Walaupun efek kesultanan Bima dan Goa begitu kuat, namun secara tradisional stratifikasi masyarakat Manggarai terbagi atas 3 golongan, suatu hal yang juga ditemukan pada suku-suku lain di Flores, terutama pada masyarakat Ngada. Struktur ini pula digunakan oleh penjajah dengan sedikit modifikasi untuk menguasai Manggarai dalam waktu yang usang ibarat sudah kami paparkan di atas. Lapisan pertama disebut  orang kraeng terdiri dari  bangsawan dan orang berkuasa, lapisan kedua disebut ata lehe terdiri dari petani dan pedagang dan lapisan ketiga disebut orang budak terdiri dari para tawanan perang dan orang yang tidak bisa membayar hutang. 

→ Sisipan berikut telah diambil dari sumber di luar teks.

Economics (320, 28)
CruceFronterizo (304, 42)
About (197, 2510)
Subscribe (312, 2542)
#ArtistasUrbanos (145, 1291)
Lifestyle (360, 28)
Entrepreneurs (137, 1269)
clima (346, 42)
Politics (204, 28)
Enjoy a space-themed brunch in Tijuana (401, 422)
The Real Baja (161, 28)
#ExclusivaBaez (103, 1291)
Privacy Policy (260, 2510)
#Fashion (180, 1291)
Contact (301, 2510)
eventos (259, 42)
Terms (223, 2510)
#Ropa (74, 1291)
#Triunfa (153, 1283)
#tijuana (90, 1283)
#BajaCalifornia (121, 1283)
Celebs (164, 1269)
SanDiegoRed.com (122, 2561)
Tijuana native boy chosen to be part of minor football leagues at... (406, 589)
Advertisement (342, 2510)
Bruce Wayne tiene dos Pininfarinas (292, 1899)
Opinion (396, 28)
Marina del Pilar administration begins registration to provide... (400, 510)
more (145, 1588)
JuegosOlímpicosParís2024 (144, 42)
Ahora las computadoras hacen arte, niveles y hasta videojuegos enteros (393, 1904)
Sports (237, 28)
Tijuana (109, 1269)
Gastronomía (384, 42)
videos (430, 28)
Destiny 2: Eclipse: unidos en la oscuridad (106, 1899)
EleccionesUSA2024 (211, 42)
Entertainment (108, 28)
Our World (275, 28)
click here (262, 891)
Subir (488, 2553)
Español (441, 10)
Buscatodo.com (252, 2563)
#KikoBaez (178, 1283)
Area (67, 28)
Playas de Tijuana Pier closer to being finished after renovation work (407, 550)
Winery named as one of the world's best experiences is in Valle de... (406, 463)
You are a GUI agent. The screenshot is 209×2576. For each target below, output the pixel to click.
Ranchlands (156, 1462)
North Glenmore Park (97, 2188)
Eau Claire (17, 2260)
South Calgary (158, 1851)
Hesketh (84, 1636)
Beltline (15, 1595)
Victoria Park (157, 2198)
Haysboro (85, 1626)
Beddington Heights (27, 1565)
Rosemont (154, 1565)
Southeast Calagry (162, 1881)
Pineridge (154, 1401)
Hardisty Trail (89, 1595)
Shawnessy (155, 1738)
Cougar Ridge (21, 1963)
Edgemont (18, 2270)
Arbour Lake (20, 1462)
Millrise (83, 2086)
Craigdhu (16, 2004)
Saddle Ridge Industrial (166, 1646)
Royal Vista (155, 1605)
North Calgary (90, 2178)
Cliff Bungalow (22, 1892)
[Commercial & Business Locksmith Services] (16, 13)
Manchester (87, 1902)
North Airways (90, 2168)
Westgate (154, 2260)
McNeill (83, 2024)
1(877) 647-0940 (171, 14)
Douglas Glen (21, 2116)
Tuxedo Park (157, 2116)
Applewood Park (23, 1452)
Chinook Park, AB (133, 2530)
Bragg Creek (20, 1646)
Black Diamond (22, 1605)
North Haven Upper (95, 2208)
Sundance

Struktur Sosial Orang Manggarai

Orang Manggarai ialah masyarakat yang sangat komunal. Mereka sangat menekankan korelasi kekerabatan dan persaudaraan. Keluarga inti yang terdiri dari  bapak,  ibu dan bawah umur disebut Cak Kilo. Perluasan Cak Kilo yang  membentuk keluarga luas, berdasarkan tingkat keturunan terbagi atas dua, yaitu klan  sedang yang disebut Panga dan klen besar  yang disebut Wau.

Orang Manggarai yang menganut garis keturunan patrilineal juga mengenal beberapa sistem kekrabatan. Untuk kekerabatan yang lebih luas - Wau, orang Manggarai mengenal beberapa  bentuk kekerabatan, yaitu; turunan dari abang disebut Wae Tua, turunan dari adik disebut Wae Koe, turunan keluarga ibu disebut  Ana Rona,  turunan dari saudarai wanita disebut Ana Wina.  

Sedangkan untuk kekerabatan yang lebih sempit, yaitu pada garis keturunan tingkat dua, orang Manggarai mengenal beberapa konsep untuk menjelaskan korelasi kekerabatan itu, yaitu; Saudara pria ibu disebut  Amang,  saudari bapak disebut Inang, adik pria bapak disebut Ema Koe,  kakak pria dari bapak disebut Ema Tua, adik ibu disebut Ende Koe, abang ibu disebut Ende Tua.

Struktur compang yang sudah tidak utuh lantaran kebikan yang salah
Secara komunal orang Manggarai tinggal dalam perkampungan yang disebut compang. Hingga tahun 1970-an sebelum pemerintahan Orde Baru mengharuskan masyarakat untuk membangun rumah sehat, yaitu rumah yang dilengkapi jendela sebagai sirkulasi udara, orang-orang Manggarai, sama ibarat suku-suku Flores lainnya, hidup dalam rumah watak di compang-compang. 
Compang atau perkampungan orang Manggarai biasanya dibangun di atas bukit. Hal ini memang disengaja untuk mempertahankan diri dari serangan suku lain. 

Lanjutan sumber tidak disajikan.